É mais um relatório que é muito importante e que mostra que o problema não está resolvido. Continuamos a ter emissões de gases com efeito de estufa em grande quantidade e é isso que determina a mudança climática. A temperatura em 2024 teve o valor mais alto de sempre na Europa. E depois há ainda uma notícia, um destaque, para o facto de 32% da área ardida na União Europeia ter sido em Portugal.
O que representa este destaque para Portugal?
Pode-se ficar com a ideia de que foi uma coisa excecional, mas o facto é que Portugal é o país da União Europeia onde há uma maior percentagem de área ardida. Desde 2006 até 2024, o país que teve uma maior percentagem de área ardida relativamente à área total, em média, foi Portugal. Todos os anos, em média, arde 1% da área de Portugal continental. E o segundo país, nesta escala, é a Grécia, com 0,3%. Espanha, por exemplo, está abaixo da Grécia. Portugal está de longe acima.
Tem-se feito um grande esforço no sentido de fazer a prevenção e melhorar o combate aos incêndios florestais, mas o facto é que as áreas ardidas são muito elevadas. Claro que, devido às alterações climáticas, é mais frequente termos condições meteorológicas que favoreçam a propagação dos incêndios florestais. Além disso, a acumulação de biomassa aumenta o risco de incêndio florestal.
O que justifica esta característica?
A nossa propriedade rústica está muito fragmentada. Temos 11,5 milhões de prédios rústicos em Portugal. É muito mais do que a população do país. E resulta de quê? Portugal é, desde há séculos, um país de emigração. As pessoas deixam o país e, quando morrem, as parcelas de terreno dividem-se entre os membros da família. É um processo que ocorreu durante décadas. São parcelas muito pequenas, as pessoas já nem sequer se lembram ou sabem que são proprietárias.

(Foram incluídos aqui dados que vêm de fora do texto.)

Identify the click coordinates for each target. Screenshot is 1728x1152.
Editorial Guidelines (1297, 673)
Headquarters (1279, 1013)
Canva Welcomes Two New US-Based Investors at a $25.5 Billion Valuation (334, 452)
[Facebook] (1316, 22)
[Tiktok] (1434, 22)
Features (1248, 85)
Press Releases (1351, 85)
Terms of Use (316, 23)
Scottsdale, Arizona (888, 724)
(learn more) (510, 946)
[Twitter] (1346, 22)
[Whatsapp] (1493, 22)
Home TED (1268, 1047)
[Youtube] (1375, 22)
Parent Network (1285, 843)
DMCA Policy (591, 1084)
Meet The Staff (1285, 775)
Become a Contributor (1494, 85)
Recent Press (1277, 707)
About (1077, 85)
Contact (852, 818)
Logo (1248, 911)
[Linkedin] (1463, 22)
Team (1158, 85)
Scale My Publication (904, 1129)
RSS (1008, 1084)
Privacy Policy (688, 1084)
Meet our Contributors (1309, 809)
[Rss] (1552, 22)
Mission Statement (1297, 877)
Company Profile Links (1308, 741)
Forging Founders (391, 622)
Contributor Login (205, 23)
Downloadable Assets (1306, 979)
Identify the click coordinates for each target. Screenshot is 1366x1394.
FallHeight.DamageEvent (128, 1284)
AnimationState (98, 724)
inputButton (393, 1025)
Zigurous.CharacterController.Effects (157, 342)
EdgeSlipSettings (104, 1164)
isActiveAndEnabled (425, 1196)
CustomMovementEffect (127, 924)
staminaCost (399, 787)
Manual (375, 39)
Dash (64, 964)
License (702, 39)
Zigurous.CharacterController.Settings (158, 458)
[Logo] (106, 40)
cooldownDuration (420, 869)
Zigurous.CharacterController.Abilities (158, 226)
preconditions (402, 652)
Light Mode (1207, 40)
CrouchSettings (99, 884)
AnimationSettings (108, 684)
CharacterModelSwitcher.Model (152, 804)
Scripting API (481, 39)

A consequência é que a gestão dos prédios rústicos que têm floresta em Portugal é muito deficiente. Há evidentemente casos de gestão eficiente e que têm atenção à prevenção dos incêndios florestais, mas há muitos casos de gestão deficiente e mesmo de abandono. Ainda há outro aspeto: não temos um cadastro atualizado para todo o país porque muitas heranças são indevidas, a lei exige que se contactem todas as pessoas envolvidas, e todo esse processo não está, de modo nenhum, terminado. Gerir uma coisa de que não se sabe quem são os proprietários é quase impossível.
Como se combate esta realidade?
É necessário encontrar soluções de fazer uma gestão conjunta destas regiões florestais. As autarquias têm um papel aqui, mas o Estado é quem controla os direitos de propriedade. Todos os governos que Portugal tem tido estão conscientes deste problema. Há referências bibliográficas desde o século XVIII que referem as implicações que as propriedades rústicas muito fragmentadas têm para o risco de incêndio florestal. O proprietário de um determinado prédio rústico é responsável (ou deveria ser responsável) por retirar a biomassa. Mas que benefício tira disso? O proprietário não tem propriamente as verbas disponíveis.
Os incentivos aos proprietários podem ajudar?
É um problema mais fundo porque esta fragmentação enorme dificulta a gestão das florestas. Podem-se criar incentivos, mas não há cadastro. Muitas vezes nem se sabe quem são os donos, a quem se dá o incentivo? Todos os governos têm tido a intenção de resolver o problema, têm sido feitos avanços, mas o problema não está resolvido.